Saturday, January 21, 2012


(February 1933, U.S.)

There is a particular art house movie theater in Greenwich Village, New York City called the Film Forum that I have frequented from time to time whenever I wanted to see a vintage revival on screen. Back in 2009, when we were knee-deep in our economic recession, the theater screened a series of films and double features under the theme of "Depression Era" films. One of these double features was the original version of KING KONG (1933) guessed it...42ND STREET. By way of story, the two of them obviously have nothing to do with each other, except the locale of New York City during the time of the Depression when economic struggle of the comman citizen was at it's highest in history. 42ND STREET, for it's era, has all the glamour and the glitz of the magic of Broadway, but also manages to stress the idea that America is in a Depression and that stage performers, like the common citizen, are struggling to work and survive, as well.

Now you've heard me say more than once that I generally don't like musicals, and I still don't. However, when you're dealing with a story about a stage production, it's a story where song and dance go hand-in-hand with the exhausting daily grind of bringing a new musical stage show to life. In other words, actors and actresses are not just breaking out into song and dance like some bad episode of GLEE. The music and dancing is part of the show and therefore an essential part of the working film. To be perfectly honest, though, the songs are incredibly dated and corny and I find most of the dancing that takes place to be rather mechanical looking. On the other hand, it's the intense drama of the dancers and the show's director that keeps your attention going throughout the film.

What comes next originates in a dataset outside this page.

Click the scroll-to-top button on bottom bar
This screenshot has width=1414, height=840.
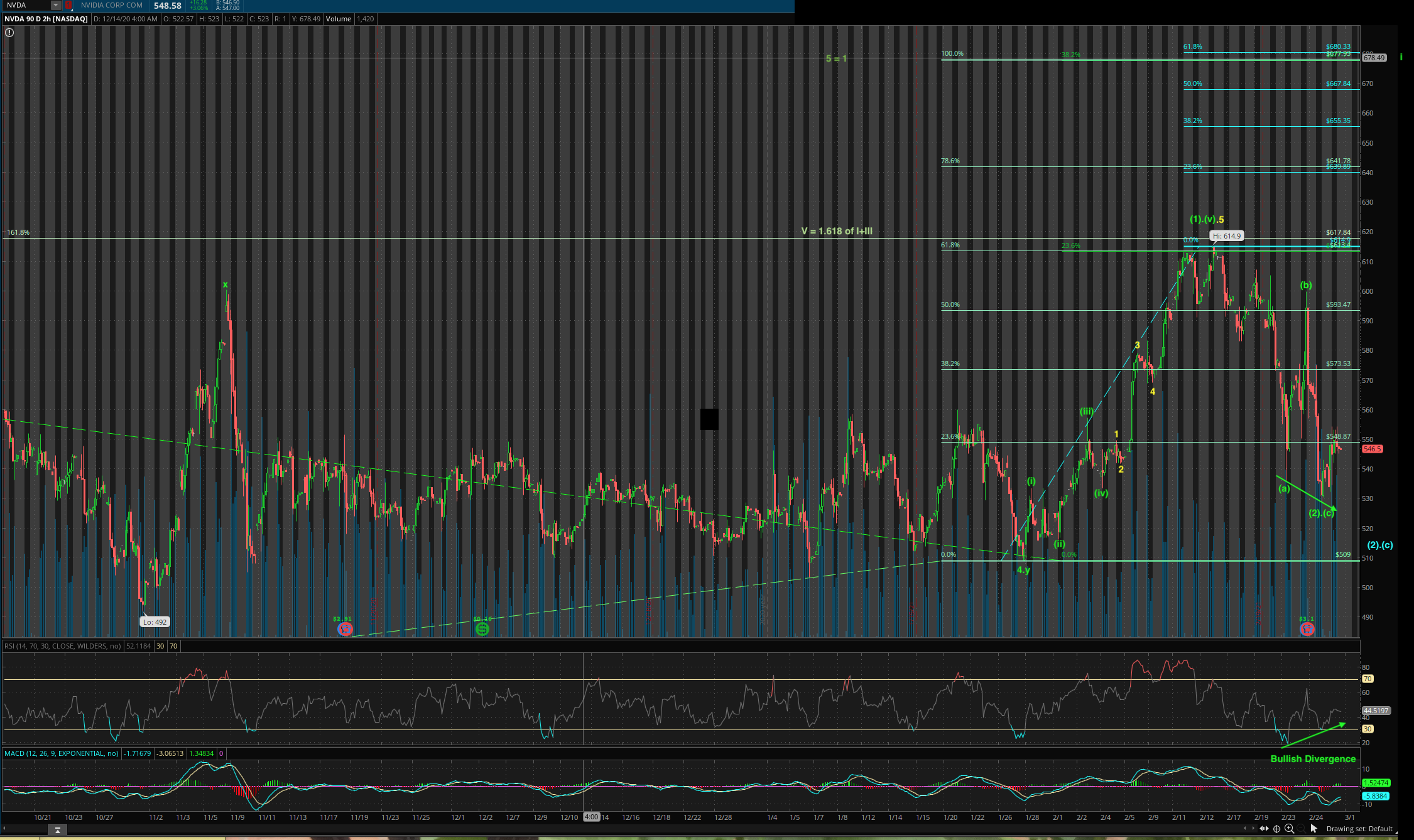coord(57,830)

In noting the era of the early 1930s when this film takes place, I have to point out that the characters we see behind the production are absolutely NOTHING like the stereotypical effeminate gay men you'd likely see on screen today. The director Julian Marsh (played by Warren Baxter), much like Roy Scheider in ALL THAT JAZZ (1979) is harsh and demanding but also the best at what he does. And even though it's a era of movie innocence, you can't help but get the feeling he'd sleep with every dancer in the chorus if he could. The show's assistants are not what you'd expect, either. They actually dress and talk like Prohibition gangsters rather than traditional Broadway lyricists and choreographers. Go figure.

One of the particularly interesting things I have to also note about 42ND STREET is watching its original trailer. This was a film that was released only a few years after talking pictures ("Talkies") were all the new rage. It was being billed as a spectacularly new screen experience. Yes, for its era, it's quite possible 42ND STREET was one of the earliest screen blockbusters out there...and it WASN'T in 3D!

Favorite line or dialogue:

Andy: "How's the turnout, Mac?"
Mac: "About fifty-fifty. Half are dumb and the other half are dumber!"